79La trajectoire politique d’appropriation du « Brésil du Bas » se subdivise topographiquement en deux axes : l’un suit l’Atlantique, l’autre le réseau des cours d’eau amazoniens.
80S’il a peu été question de ce talweg jusqu’ici, c’est que tout en participant d’un mouvement d’appropriation par le bas, cette région se distingue sur plusieurs points du littoral atlantique.
81Tout d’abord, bien qu’elle représente 37% de la superficie du Brésil, elle reste marginale dans l’ensemble de la population (7%) et de l’économie (4% du PIB) face aux deux autres ensembles. Ce peuplement extensif en a fait une région fragile sur le plan économique, prospérant ou déclinant dramatiquement au gré des cycles économiques, comme celui du caoutchouc (1879-1912).
82Ensuite – et en dépit de ces aléas – son poids démographique ne cesse de croître sur la longue durée, passant de 3% à 7% entre 1872 et 2017. Cette montée en puissance distingue ce bloc de son homologue atlantique, dont la proportion dans la population du Brésil ne cesse au contraire de s’effondrer, passant de 58% à 37% au cours de la même période.
83Enfin, le maillage politique territorial reste extensif : pour une superficie de moitié supérieure, le bloc amazonien compte 9 fois moins de municipios, et seulement 4 Unités de Fédération (UFs). Au contraire, le bloc atlantique est le plus balkanisé avec 11 unités de fédération, dont 6 couvrent moins de 60 000 km2 : Sergipe, Alagoas, Rio de Janeiro, Espírito Santo, Rio Grande do Norte et Paraíba.
84Le calcul de l’altitude moyenne de résidence de la population confirme que l’interface amazonienne appartient bien au « Brésil du Bas » : avec 51 mètres, elle est encore plus basse que celle de l’interface atlantique (168 mètres), les deux s’opposant en tout cas à celle du Brésil du Haut, où la moyenne est de 599 mètres d’altitude.
85Dérogeant à la carte de l’Atlas Chorématique, nous avons inclus le bassin Amazonien dans le Brésil du Bas. Il faut dire que la première édition de cet atlas datant de 1986, les cartes avaient été établies à partir de données datant du recensement de 1980 pour les variables socio-démographiques et socio-économiques, voire des années 1970 pour d’autres indicateurs. Le modèle que nous proposons intègre la dynamique des fronts pionniers, qui n’a cessé de se déplacer vers l’ouest et le centre de l’Amazonie. Or, ce mouvement est issu de la « phase 3 », topographiquement descendante et politiquement contrôlée par le « Brésil du Haut ».

ÉNONCÉ DE LA TÂCHE = Réécrivez le passage du texte sur le « Brésil du Bas » allant de « 80S’il a peu » à « du littoral atlantique. », en remplaçant « talweg » par « bassin ».

Données de position des mots et des éléments =

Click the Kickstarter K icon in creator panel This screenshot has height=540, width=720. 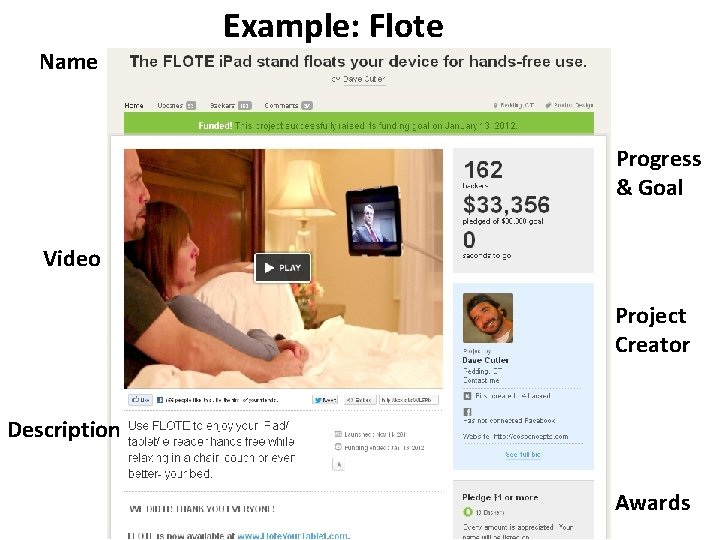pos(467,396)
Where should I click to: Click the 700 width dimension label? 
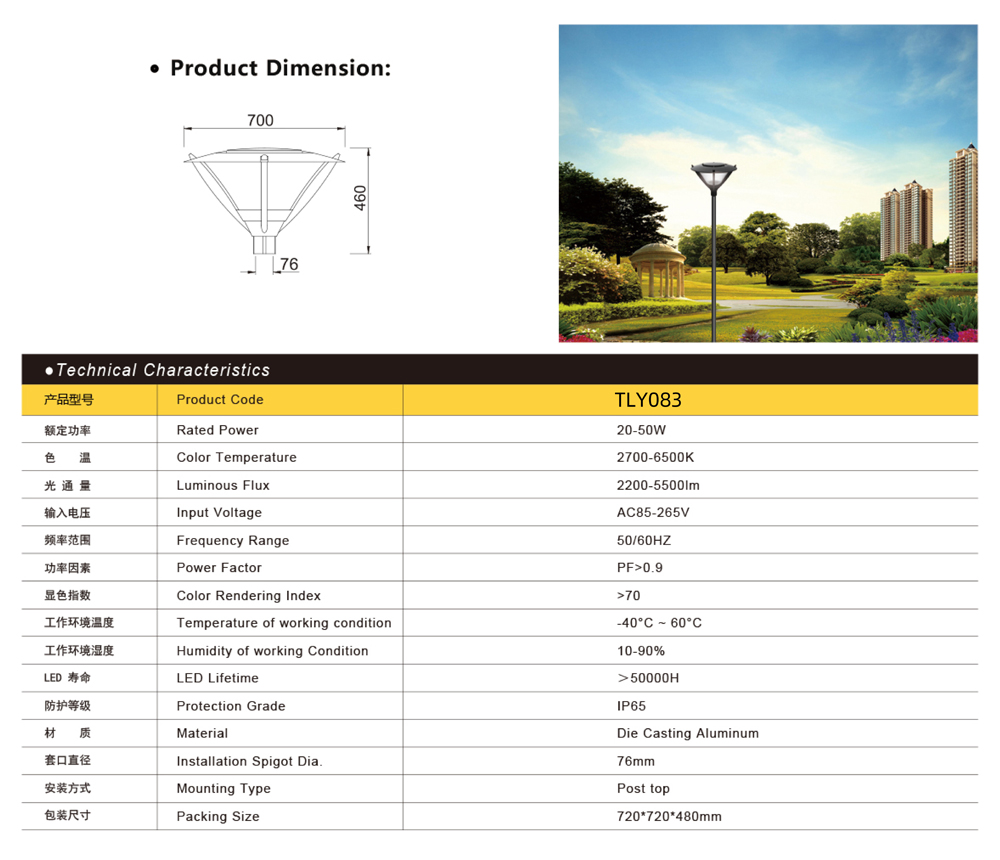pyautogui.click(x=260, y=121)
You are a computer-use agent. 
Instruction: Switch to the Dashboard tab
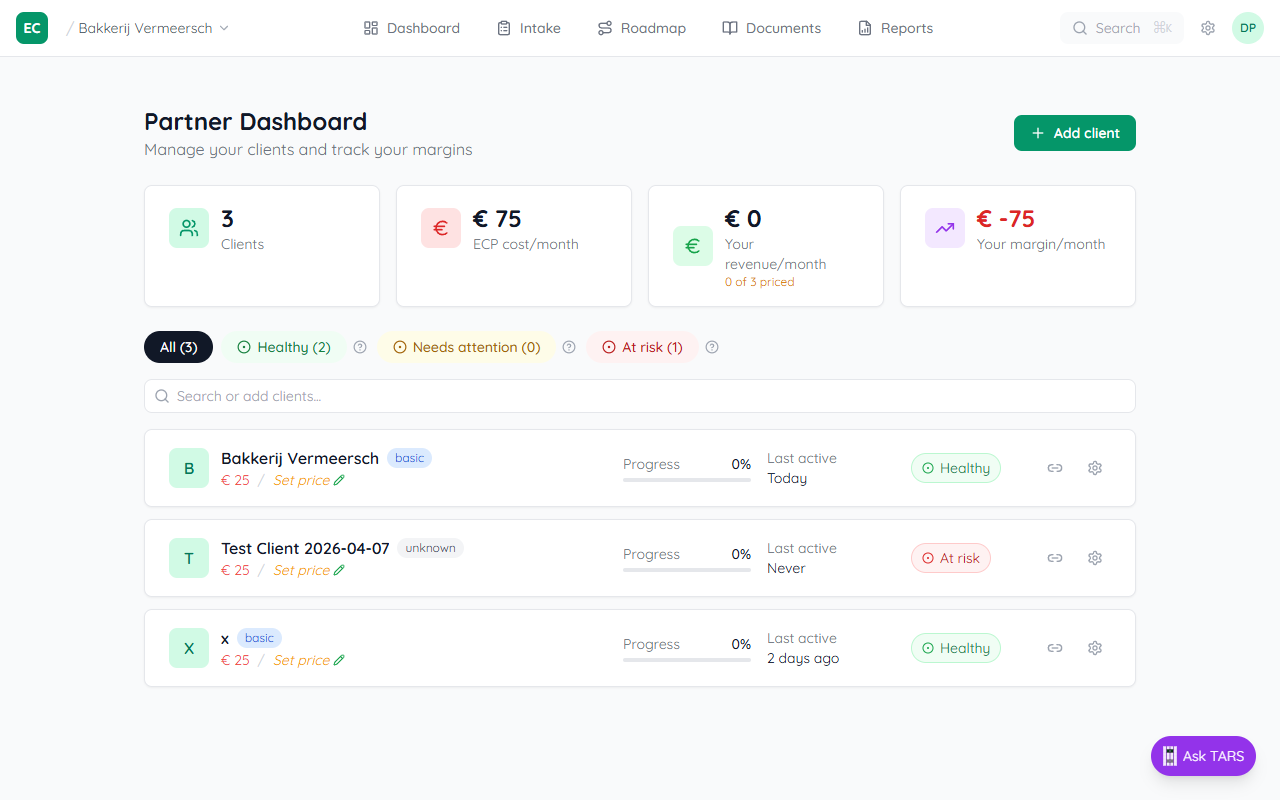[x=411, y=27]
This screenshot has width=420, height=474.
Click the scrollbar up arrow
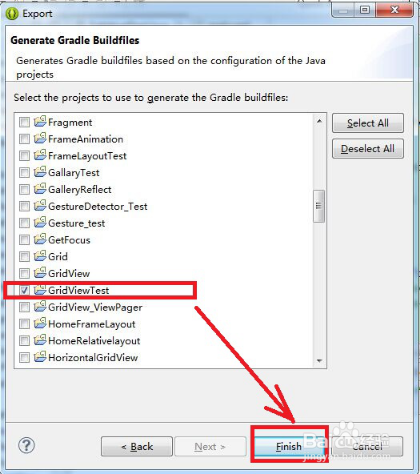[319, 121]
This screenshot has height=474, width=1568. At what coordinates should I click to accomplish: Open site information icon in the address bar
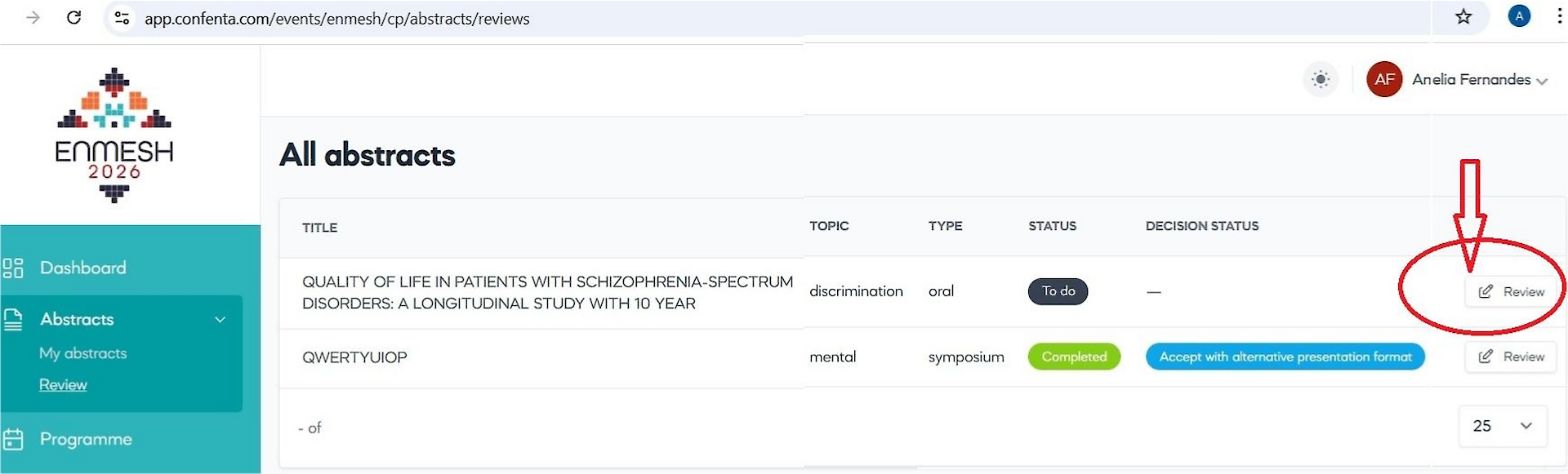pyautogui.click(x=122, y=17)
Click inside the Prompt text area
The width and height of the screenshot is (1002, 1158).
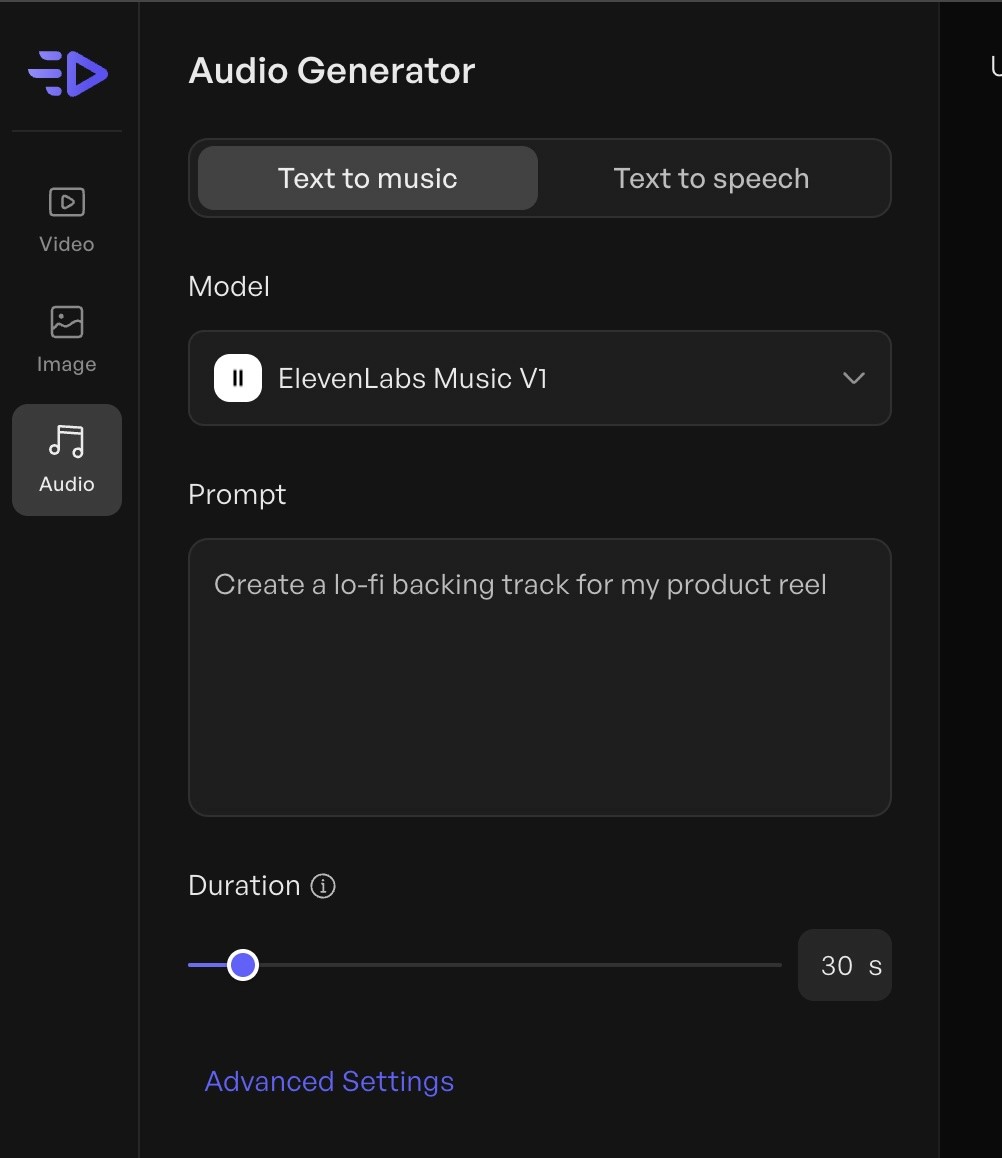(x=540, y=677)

RÉSULTAT OBTENU =
80S’il a peu été question de ce bassin jusqu’ici, c’est que tout en participant d’un mouvement d’appropriation par le bas, cette région se distingue sur plusieurs points du littoral atlantique.